Но сначала он должен поговорить обстоятельно, вы­сказать свои разные суждения о жизни. Приняв послед­нюю, налитую до краешков, сладкую, как и самая первая,— у него получается всегда ровно пять рюмочек,— он аккуратно доедает хлеб и селедку, выжидает минуту-другую, чтобы ощутить полное тепло и сытость в желудке, затем начинает, задумчиво улыбнувшись, водянисто, сожалеючи глядя на Русика:

— Возьмем, к примеру, море. Что есть данный предмет при ближайшем рассмотрении? Вода. К тому, заметь, соле­ная. Какой человек может находиться на море? Правильно думаешь: как та же вода — куда ветер подует, туда и бежит. Иной принцип — воздух здешний полезный. Я, к примеру, из России, имею заболевание — бронхиальная астма. Лечусь успешно. А чтобы свою профессию, заметь, очень даже ценную по теперешним зажиточным временам, переменить — мысли такой мелкой не завожу. Человек по земле, которая не качается, должон ходить, дело крепко в руках держать. Надежное дело — зажиток. Зажиток — уважение, почет в обществе. К примеру, Мать наша Машенька, женщина на вид симпатичная, молодая, почему за меня пошла? Я ить квартировал, как любой-каждый, приехавший поправить пошатнувшееся на севере здоровье. Конешно, обходительный я, грамотный, любезный. Но это, заметь себе, вторая сторона человека. Первая — непьющий, дело крепко в руках держу. Копейку считать умею. Домой являюсь в определенный час. Да ей эти, которые по морям-океанам шастают, заграничные рестораны посещают, а до­мой в пароходной робе на четырех лапах добираются, — надоели ей эти. Женщина какое существо? Ей обстоятель­ность по нраву, чтоб мужик возле нее сидел, хозяин строгой нужон. Как сейчас помню, прибрел твой матрос первого класса, меня приметил, кричит: «Кто? Может, вместо меня квартирует старикашка?» — «Хотя бы», — смело отвечает...

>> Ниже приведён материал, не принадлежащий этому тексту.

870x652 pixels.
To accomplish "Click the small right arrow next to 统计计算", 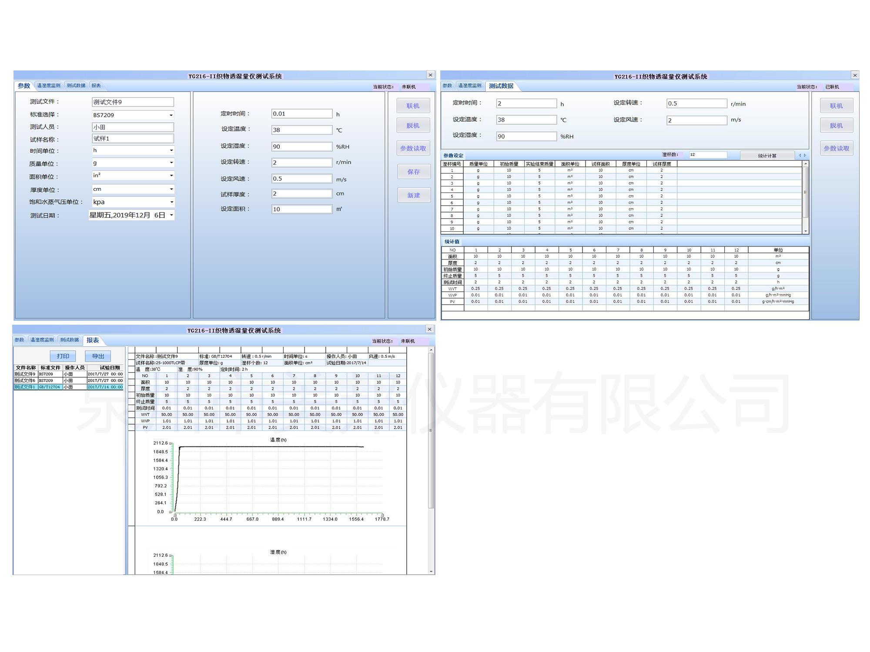I will [805, 155].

— Иван Сафонович,— негромко окликает его и чуть хмурится Мать наша Машенька,— прошу вас...

— Понимаю и извиняюсь душевно. Лично перед вами. Увлекся сурьезной беседой, мальцу ни к чему наши тонкие отношения жизни. Однако доскажу назревшую мысль в другом плане. Я почему с тобой беседую, Руслан? Чтоб не стремился за своим непутевым батькой в моря-океаны. Чужие страны, они для турков. Подрастешь — в ученики приму, постепенно в мастера выведу из глубокого уважения к твоей матери. Жизнь проживешь сухую, зажиточную, уважительную в обществе. Вот и прикинь, хоть умственная недоразвитость в тебе еще, где надежнее сурьезному чело­веку: на сухой земле или на соленой воде?

Теперь, время пить чай Ивану Сафоновичу. Мать наша Машенька ставит шипящий пароходным паром самовар, вверху, на конфорку,— фарфоровый чайник с заваркой, всем чашки и блюдца. Иван Сафонович наливает себе первый, берет сахарные щипчики, колет цукор маленькими кусочками — как раз на язык, на два-три глотка чаю. Держит блюдце, как в кинофильмах про старую жизнь, растопыренными пальцами, перед суровым лицом, будто изучает, пробует на вкус незнакомый напиток. Пьет с прихлебом, чмокая, утираясь махровым банным поло­тенцем. Обильно насыщается чаем Иван Сафонович тоже исключительно для лечения.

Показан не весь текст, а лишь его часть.